_Written exercise 1_
Render the records from the line with "Program (14, 22)" to the line with "Afişare (29, 443)" as a JSON list of strings, one string per line, with blank lines left out.

* start Reading passage *

How serious is the international community?

In 2001, the United Nations adopted The UN Protocol Against the Illicit Manufacturing of and Illegal Trafficking in Firearms and Ammunition (UNFP) which is the first global instrument in the fight against transnational organized crime and trafficking of firearms. Although it has been in action since 2005, most world powers including China, the USA and Russia have not yet ratified it. Neither have they ratified the most recent United Nations Arms Trade Treaty (ATT) adopted in 2013 to regulate "the international trade in conventional arms, from small arms to battle tanks, combat aircraft and warships" and in so doing help to "keep warlords, pirates, and gangs from acquiring these deadly tools." At the continental level, both the African Union and Regional Economic Commissions have taken a number of initiatives aiming at eradicating the Illicit Trade in Small Arms and Light Weapons. For example in West Africa, one region of the continent most affected by this plague,  the Economic Community of West African States (ECOWAS) adopted on the 31st of October 1998,  the world's first regional Moratorium on the Importation, Exportation and Manufacture of Light Weapons. It was subsequently replaced in 2006 by the ECOWAS Convention on Small Arms and Light Weapons, their Ammunition and other Related Materials. However, these efforts have been thwarted by the failure of member states to comply fully as well as the lack of leadership from world powers on the issue. In spite of the good will of the African Union Peace and Security Council, "it remains constrained both by a severe lack of human and financial resources and by the varying political will and priorities of its members."

* end Reading passage *

_Written exercise 2_
Reproduce the passage above on international efforts against illicit arms trafficking word for word.

* start Given information *

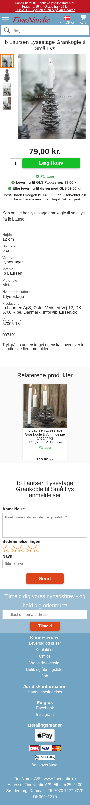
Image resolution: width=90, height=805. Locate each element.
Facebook (45, 708)
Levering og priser (45, 643)
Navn (7, 556)
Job (45, 676)
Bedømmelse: (21, 541)
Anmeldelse (13, 509)
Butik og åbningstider (45, 669)
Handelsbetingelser (45, 692)
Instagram (45, 714)
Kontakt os (45, 650)
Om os (45, 656)
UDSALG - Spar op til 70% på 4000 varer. (46, 10)
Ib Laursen (12, 273)
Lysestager (12, 261)
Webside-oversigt (45, 663)
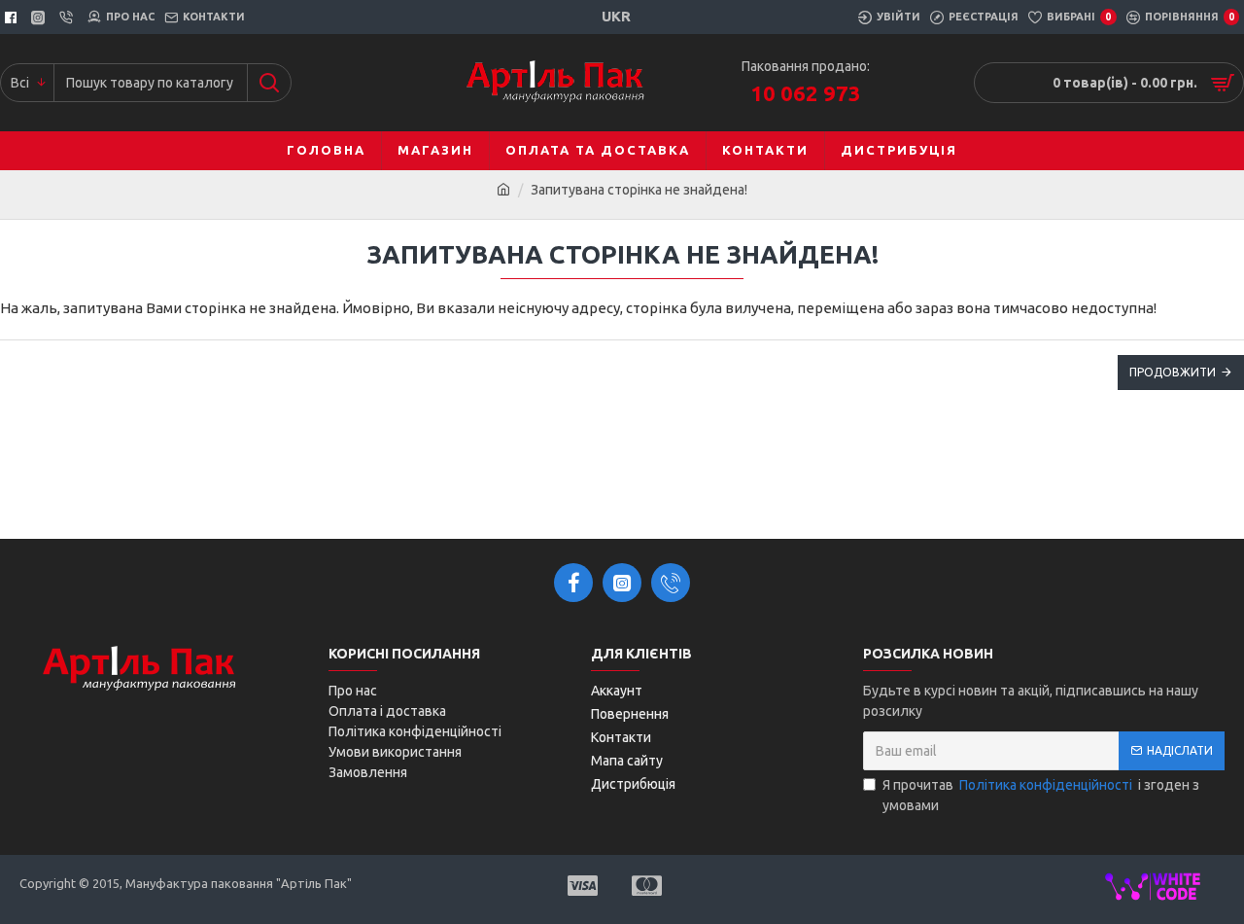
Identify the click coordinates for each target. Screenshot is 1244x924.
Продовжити (1172, 372)
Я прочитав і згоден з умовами (1040, 795)
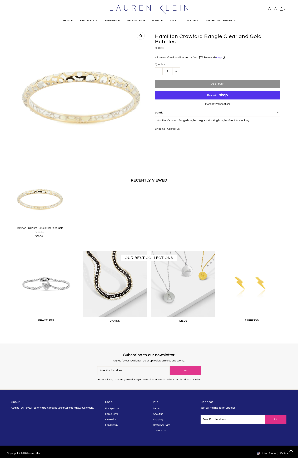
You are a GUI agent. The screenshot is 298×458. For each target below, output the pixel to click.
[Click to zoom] (141, 36)
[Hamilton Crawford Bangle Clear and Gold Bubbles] (39, 199)
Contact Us (159, 430)
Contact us (173, 129)
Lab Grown (111, 425)
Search (157, 408)
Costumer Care (161, 425)
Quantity (160, 64)
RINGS (156, 20)
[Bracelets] (46, 283)
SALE (173, 20)
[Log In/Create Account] (275, 9)
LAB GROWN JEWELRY (219, 20)
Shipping (160, 129)
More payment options (217, 104)
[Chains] (115, 283)
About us (158, 414)
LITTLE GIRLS (190, 20)
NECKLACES (134, 20)
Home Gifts (111, 414)
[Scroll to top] (291, 451)
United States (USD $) (273, 453)
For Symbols (112, 408)
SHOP (66, 20)
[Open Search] (269, 9)
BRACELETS (87, 20)
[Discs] (183, 283)
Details (159, 112)
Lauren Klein (34, 453)
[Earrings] (252, 283)
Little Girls (110, 419)
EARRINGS (111, 20)
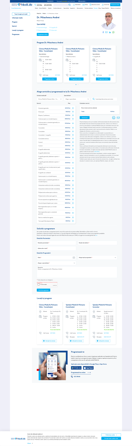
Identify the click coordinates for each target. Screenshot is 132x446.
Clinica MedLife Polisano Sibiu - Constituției (48, 50)
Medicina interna (42, 30)
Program (14, 22)
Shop (86, 4)
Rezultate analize (96, 4)
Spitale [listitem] (50, 8)
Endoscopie (54, 30)
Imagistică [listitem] (72, 8)
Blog (100, 8)
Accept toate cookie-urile (111, 438)
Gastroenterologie (42, 27)
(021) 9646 (96, 151)
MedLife (39, 13)
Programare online (115, 4)
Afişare (29, 443)
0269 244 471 (80, 337)
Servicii (14, 26)
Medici (36, 8)
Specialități (66, 8)
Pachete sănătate (89, 8)
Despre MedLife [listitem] (105, 8)
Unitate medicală (41, 95)
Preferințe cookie (110, 435)
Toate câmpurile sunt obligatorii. (45, 280)
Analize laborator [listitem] (57, 8)
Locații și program (18, 30)
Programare (15, 34)
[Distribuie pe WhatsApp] (113, 32)
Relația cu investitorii (116, 8)
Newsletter (78, 4)
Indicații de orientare (50, 341)
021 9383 (57, 75)
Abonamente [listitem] (80, 8)
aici (96, 235)
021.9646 (77, 377)
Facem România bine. (16, 8)
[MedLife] (22, 4)
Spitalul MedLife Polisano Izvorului (102, 306)
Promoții (96, 8)
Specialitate (67, 95)
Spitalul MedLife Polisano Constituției (75, 306)
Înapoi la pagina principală (21, 14)
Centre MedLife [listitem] (42, 8)
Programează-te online (78, 372)
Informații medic (17, 18)
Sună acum (85, 117)
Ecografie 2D (54, 27)
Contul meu (106, 4)
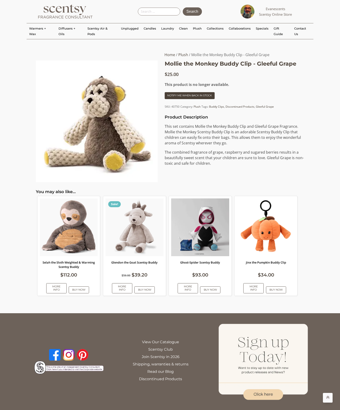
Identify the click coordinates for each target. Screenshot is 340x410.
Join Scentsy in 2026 (160, 357)
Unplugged (130, 28)
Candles (150, 28)
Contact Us (300, 31)
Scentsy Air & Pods (97, 31)
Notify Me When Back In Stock (189, 95)
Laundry (167, 28)
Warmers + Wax (37, 31)
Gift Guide (278, 31)
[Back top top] (328, 398)
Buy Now (78, 289)
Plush (197, 28)
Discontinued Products (240, 107)
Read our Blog (160, 371)
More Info (56, 288)
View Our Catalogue (160, 342)
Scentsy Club (160, 349)
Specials (262, 28)
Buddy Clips (216, 107)
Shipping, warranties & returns (161, 364)
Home (169, 54)
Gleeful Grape (265, 107)
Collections (215, 28)
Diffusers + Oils (67, 31)
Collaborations (240, 28)
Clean (183, 28)
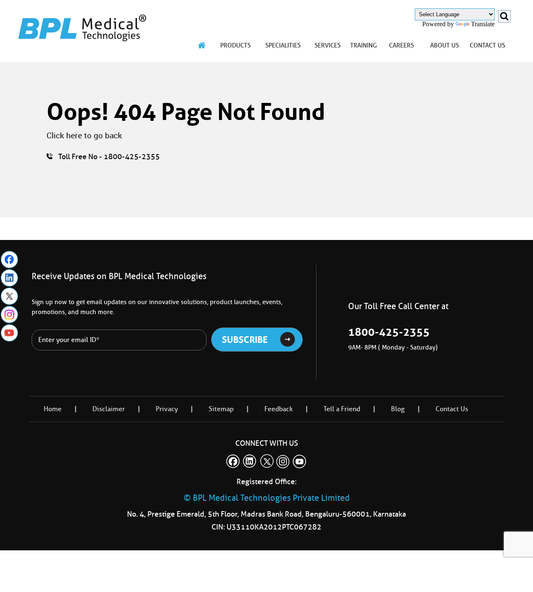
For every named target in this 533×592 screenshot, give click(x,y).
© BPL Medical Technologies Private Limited (267, 498)
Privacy (167, 409)
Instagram (9, 314)
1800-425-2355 (389, 332)
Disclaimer (108, 409)
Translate (483, 23)
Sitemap (221, 409)
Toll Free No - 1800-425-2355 (109, 156)
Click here (64, 135)
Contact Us (452, 409)
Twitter (9, 296)
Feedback (278, 409)
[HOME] (202, 45)
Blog (398, 409)
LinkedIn (9, 277)
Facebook (9, 259)
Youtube (9, 332)
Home (53, 409)
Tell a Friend (342, 409)
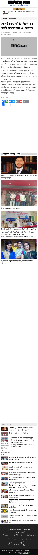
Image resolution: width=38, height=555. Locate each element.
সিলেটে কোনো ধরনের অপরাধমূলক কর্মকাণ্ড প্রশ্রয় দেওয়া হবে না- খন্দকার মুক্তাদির (22, 485)
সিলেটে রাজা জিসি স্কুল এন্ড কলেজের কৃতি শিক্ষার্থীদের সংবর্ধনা (18, 234)
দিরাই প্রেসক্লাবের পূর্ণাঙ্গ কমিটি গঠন (11, 208)
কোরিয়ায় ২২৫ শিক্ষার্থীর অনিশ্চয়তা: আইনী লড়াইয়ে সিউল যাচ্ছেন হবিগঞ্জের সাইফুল (20, 429)
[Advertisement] (19, 131)
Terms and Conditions (7, 550)
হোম (5, 18)
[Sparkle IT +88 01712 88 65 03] (23, 553)
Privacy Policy (18, 550)
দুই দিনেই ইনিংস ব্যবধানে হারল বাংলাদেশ (20, 463)
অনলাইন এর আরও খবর (12, 154)
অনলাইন (13, 18)
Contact (27, 550)
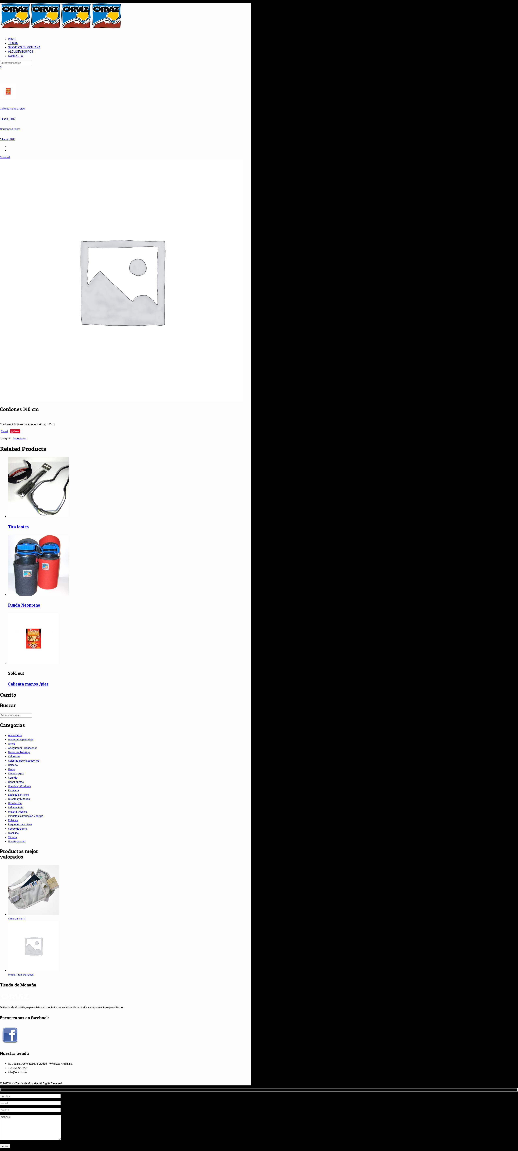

* end Given information *

_Written reply 1_
[
  "Program (14, 22)",
  "Shop (86, 4)",
  "Rezultate analize (96, 4)",
  "Spitale [listitem] (50, 8)",
  "Endoscopie (54, 30)",
  "Imagistică [listitem] (72, 8)",
  "Blog (100, 8)",
  "Accept toate cookie-urile (111, 438)",
  "Gastroenterologie (42, 27)",
  "(021) 9646 (96, 151)",
  "MedLife (39, 13)",
  "Programare online (115, 4)",
  "Afişare (29, 443)"
]

_Written reply 2_
How serious is the international community?

In 2001, the United Nations adopted The UN Protocol Against the Illicit Manufacturing of and Illegal Trafficking in Firearms and Ammunition (UNFP) which is the first global instrument in the fight against transnational organized crime and trafficking of firearms. Although it has been in action since 2005, most world powers including China, the USA and Russia have not yet ratified it. Neither have they ratified the most recent United Nations Arms Trade Treaty (ATT) adopted in 2013 to regulate "the international trade in conventional arms, from small arms to battle tanks, combat aircraft and warships" and in so doing help to "keep warlords, pirates, and gangs from acquiring these deadly tools." At the continental level, both the African Union and Regional Economic Commissions have taken a number of initiatives aiming at eradicating the Illicit Trade in Small Arms and Light Weapons. For example in West Africa, one region of the continent most affected by this plague,  the Economic Community of West African States (ECOWAS) adopted on the 31st of October 1998,  the world's first regional Moratorium on the Importation, Exportation and Manufacture of Light Weapons. It was subsequently replaced in 2006 by the ECOWAS Convention on Small Arms and Light Weapons, their Ammunition and other Related Materials. However, these efforts have been thwarted by the failure of member states to comply fully as well as the lack of leadership from world powers on the issue. In spite of the good will of the African Union Peace and Security Council, "it remains constrained both by a severe lack of human and financial resources and by the varying political will and priorities of its members."